The membrane filtration system 10 of the present embodiment comprises a pre-treatment supply pump 12, a sand filtration device 13, a first pre-treated water tank 14, and a second cleaning pump 15 between a raw water tank 2 to a first nanofiltration membrane module 41. The sand filtration device 13 is connected to the raw water tank 2 via the pre-treatment supply pump 12 and a line L21 comprising valves V1 and V11 and comprises a sand charged layer for removing suspended solids and the like contained in raw water in advance of a posterior stage membrane filtration treatment. A communication is provided between an exit of the sand filtration device 13 and the first pre-treated water tank 14 via a line L23, so that pre-treated water is housed in the pre-treated water tank 14 after the sand filtration. A communication is provided between an exit of the pre-treated water tank 14 and the first nanofiltration membrane module 41 via a line L1, so that the pre-treated water is sequentially supplied to the plurality of nanofiltration membrane module 41 to 4 n by driving of a first supply pump 3.
Further, a reverse cleaning line L24 is provided between the sand filtration device 13 and the pre-treated water tank 14, so that the pre-treated water from the pre-treated water tank 14 is sent to the sand filtration device 13 in a reverse direction by the driving of the second cleaning pump 15 for reverse cleaning of the sand charged layer. The reverse cleaning line L24 is provided with valves V14 and V29.
Hereinafter, a function and an operation of the present embodiment will be described.

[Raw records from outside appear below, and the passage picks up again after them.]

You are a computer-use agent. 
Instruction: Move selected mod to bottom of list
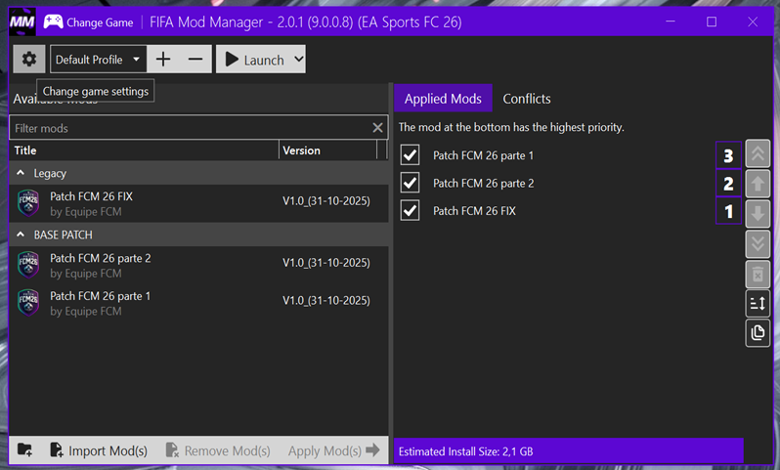[758, 243]
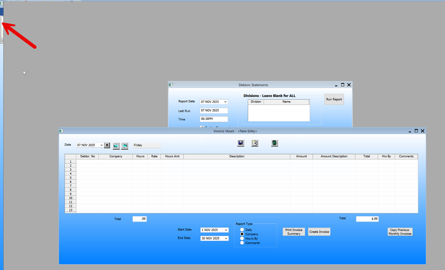
Task: Open the End Date dropdown
Action: click(226, 239)
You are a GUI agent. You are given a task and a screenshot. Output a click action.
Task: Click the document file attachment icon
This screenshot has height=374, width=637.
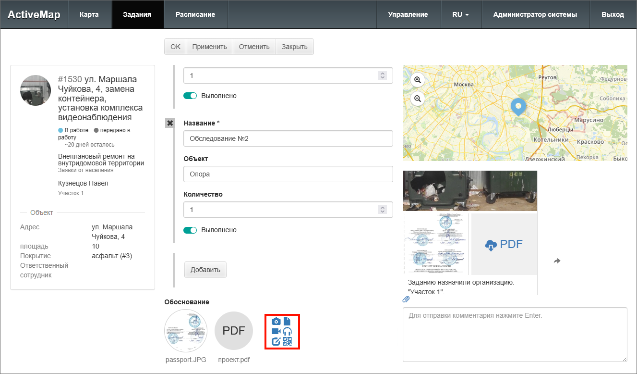(288, 321)
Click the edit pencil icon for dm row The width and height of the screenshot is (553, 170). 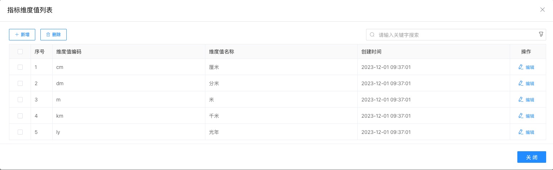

For the filtration, the valves V1, V31 to 3 n, V8, V21 to V2 n, V5, V6, and V7 are opened, and the valves V31 to V3 n, V8, V91 to V9 n, and V10 are closed. The raw water is firstly supplied to the sand filtration device 13 by the driving of the pump 12, so that suspended solids and a part of solute is removed by the sand filter layer. The pre-treated water is sent from the sand filtration device 13 to the pre-treated water tank 14 via the line L23 and further sent from the pre-treated water tank 14 to the first stage nanofiltration membrane module 41 via the line L1 by the driving of the pump 3. The pre-treated water sequentially permeates through the filtration membranes of the multi-stage nanofiltration membrane modules 41 to 4 n to give primary treated water from which the solute has been removed. The primary treated water is stored in a first treated water tank 5 and supplied to a reverse osmosis membrane module 7 by driving of a high pressure pump 6 to permeate through the reverse osmosis membrane, thereby giving secondary treated water from which a large part of the solute (Na ions and the like) is removed. The secondary treated water is stored in a second treated water tank 8 and sent to devices (not shown) of posterior process steps.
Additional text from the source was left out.